What the exercise asks: Below is a block of data; give all of it again word for word.
*** Source data Section Begins ***
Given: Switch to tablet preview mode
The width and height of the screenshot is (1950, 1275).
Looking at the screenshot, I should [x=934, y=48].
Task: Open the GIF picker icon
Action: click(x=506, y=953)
*** Source data Section Ends ***
Answer space:
Given: Switch to tablet preview mode
The width and height of the screenshot is (1950, 1275).
Looking at the screenshot, I should [x=934, y=48].
Task: Open the GIF picker icon
Action: click(x=506, y=953)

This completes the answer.